* _WHAT THE EXERCISE ASKS_
Copy out the items below word for word, everything from the line containing "Click the Berechtigungen" down to the line containing "tap(147, 420)", and include both of those lines.

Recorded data
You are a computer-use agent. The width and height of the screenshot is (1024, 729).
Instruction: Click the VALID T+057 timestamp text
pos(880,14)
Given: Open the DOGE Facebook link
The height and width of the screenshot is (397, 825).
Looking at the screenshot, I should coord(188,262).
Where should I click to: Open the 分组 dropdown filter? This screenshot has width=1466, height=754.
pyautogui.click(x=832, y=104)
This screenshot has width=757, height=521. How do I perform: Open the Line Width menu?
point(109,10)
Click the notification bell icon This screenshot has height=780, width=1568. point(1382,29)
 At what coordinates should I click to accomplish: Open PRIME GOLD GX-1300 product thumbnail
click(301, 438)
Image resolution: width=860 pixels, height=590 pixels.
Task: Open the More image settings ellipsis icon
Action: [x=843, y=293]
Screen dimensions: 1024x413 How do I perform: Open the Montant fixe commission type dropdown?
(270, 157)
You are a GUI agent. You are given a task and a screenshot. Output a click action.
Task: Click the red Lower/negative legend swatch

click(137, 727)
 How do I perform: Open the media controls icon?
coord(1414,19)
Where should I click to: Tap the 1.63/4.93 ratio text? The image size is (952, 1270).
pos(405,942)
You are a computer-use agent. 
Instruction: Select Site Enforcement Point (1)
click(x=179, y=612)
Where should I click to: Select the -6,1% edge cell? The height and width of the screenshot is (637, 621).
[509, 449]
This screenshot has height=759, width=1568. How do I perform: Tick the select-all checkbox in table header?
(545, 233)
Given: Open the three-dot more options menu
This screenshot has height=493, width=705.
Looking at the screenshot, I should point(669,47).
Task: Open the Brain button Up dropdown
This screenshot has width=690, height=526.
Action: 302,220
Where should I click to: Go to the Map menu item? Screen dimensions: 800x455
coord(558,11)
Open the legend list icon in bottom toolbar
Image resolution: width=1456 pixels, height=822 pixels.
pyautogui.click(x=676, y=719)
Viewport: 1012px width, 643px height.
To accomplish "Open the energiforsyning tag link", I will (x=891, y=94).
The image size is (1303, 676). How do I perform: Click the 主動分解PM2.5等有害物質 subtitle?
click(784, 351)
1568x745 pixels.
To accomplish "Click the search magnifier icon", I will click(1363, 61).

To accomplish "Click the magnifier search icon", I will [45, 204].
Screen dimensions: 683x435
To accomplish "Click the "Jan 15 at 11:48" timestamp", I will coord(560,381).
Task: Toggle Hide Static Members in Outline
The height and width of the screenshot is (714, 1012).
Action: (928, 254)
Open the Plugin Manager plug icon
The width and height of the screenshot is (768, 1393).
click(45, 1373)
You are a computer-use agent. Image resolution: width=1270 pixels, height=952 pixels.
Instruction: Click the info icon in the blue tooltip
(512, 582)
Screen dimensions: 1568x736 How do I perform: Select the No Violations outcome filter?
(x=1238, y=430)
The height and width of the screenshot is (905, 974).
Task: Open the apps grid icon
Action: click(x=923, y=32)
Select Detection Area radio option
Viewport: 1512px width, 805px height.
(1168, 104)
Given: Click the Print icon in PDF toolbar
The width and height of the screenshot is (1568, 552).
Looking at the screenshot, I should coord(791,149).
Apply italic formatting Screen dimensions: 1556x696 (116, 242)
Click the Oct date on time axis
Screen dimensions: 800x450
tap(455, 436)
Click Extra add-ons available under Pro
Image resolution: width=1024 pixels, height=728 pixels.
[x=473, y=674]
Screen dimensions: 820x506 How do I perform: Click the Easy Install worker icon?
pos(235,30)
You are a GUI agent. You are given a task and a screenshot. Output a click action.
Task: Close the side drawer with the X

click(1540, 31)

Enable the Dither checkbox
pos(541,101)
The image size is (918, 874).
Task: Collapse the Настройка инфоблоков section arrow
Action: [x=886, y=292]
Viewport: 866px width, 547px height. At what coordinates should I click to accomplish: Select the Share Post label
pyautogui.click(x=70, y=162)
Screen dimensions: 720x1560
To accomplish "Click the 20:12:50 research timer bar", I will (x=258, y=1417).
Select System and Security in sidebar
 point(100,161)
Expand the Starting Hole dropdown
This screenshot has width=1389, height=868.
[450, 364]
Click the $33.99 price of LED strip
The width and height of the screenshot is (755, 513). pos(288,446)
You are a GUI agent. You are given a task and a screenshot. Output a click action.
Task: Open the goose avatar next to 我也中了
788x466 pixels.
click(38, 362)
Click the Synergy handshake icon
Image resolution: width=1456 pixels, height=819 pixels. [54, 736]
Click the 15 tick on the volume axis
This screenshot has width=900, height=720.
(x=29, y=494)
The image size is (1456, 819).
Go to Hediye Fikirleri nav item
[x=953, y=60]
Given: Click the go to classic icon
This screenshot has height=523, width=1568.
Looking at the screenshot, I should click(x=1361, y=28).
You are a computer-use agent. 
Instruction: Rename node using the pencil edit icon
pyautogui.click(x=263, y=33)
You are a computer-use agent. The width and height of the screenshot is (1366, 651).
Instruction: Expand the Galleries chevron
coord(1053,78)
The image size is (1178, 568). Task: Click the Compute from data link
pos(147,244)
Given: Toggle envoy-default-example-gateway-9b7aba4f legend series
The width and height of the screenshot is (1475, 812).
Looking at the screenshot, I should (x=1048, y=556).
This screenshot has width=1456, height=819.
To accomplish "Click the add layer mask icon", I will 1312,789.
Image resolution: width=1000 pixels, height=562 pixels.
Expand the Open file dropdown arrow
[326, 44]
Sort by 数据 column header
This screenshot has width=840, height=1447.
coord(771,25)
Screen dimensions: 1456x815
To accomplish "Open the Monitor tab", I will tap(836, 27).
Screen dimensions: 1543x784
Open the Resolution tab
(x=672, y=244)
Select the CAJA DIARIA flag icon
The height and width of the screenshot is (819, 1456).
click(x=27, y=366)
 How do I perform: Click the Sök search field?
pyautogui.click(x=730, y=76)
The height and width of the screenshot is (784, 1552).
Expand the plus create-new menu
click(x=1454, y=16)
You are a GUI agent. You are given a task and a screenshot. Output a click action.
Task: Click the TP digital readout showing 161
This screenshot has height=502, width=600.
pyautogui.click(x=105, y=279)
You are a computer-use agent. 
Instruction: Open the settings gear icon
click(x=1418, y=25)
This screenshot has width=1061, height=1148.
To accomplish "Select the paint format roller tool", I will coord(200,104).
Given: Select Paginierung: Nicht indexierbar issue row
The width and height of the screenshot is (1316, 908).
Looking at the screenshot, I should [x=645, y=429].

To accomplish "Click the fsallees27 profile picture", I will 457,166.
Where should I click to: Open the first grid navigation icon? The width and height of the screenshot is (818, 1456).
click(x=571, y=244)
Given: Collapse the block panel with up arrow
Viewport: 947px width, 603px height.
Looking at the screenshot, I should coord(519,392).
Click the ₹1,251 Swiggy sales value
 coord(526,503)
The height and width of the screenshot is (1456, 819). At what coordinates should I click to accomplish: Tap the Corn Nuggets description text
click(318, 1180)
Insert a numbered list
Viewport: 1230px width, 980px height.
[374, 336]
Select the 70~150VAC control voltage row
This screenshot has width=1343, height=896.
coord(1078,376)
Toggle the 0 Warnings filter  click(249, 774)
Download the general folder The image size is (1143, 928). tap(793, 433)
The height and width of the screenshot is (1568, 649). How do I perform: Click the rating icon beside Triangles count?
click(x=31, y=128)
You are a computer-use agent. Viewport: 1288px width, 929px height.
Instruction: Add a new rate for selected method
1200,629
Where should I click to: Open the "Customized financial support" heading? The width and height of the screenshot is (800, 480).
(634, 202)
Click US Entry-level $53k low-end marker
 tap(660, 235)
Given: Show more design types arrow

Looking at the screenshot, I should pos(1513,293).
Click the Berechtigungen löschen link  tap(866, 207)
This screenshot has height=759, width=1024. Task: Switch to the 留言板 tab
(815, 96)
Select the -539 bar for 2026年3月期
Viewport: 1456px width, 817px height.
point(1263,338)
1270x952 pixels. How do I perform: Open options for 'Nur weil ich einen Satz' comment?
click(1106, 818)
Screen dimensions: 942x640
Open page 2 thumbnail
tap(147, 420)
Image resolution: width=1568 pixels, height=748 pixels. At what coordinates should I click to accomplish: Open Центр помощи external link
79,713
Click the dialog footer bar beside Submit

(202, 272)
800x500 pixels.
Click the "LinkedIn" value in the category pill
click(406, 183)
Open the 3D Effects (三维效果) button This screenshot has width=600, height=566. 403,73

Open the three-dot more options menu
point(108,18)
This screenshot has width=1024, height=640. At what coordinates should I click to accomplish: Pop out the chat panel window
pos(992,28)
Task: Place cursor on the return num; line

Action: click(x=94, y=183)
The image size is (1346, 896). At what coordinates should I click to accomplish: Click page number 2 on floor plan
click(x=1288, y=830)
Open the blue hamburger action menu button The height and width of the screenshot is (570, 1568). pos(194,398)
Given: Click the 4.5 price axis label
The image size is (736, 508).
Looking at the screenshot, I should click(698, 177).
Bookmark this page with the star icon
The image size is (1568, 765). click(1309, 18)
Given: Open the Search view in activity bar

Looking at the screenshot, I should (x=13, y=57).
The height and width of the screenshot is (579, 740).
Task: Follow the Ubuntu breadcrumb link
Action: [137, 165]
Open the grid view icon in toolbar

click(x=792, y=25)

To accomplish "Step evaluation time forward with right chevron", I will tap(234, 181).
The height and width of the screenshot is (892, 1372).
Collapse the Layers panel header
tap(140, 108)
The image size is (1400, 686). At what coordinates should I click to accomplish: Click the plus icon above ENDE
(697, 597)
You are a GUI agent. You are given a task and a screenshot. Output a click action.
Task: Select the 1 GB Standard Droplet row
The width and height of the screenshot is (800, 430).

* _RESPONSE TO THIS TASK_
Click the Berechtigungen löschen link  tap(866, 207)
This screenshot has height=759, width=1024. Task: Switch to the 留言板 tab
(815, 96)
Select the -539 bar for 2026年3月期
Viewport: 1456px width, 817px height.
point(1263,338)
1270x952 pixels. How do I perform: Open options for 'Nur weil ich einen Satz' comment?
click(1106, 818)
Screen dimensions: 942x640
Open page 2 thumbnail
tap(147, 420)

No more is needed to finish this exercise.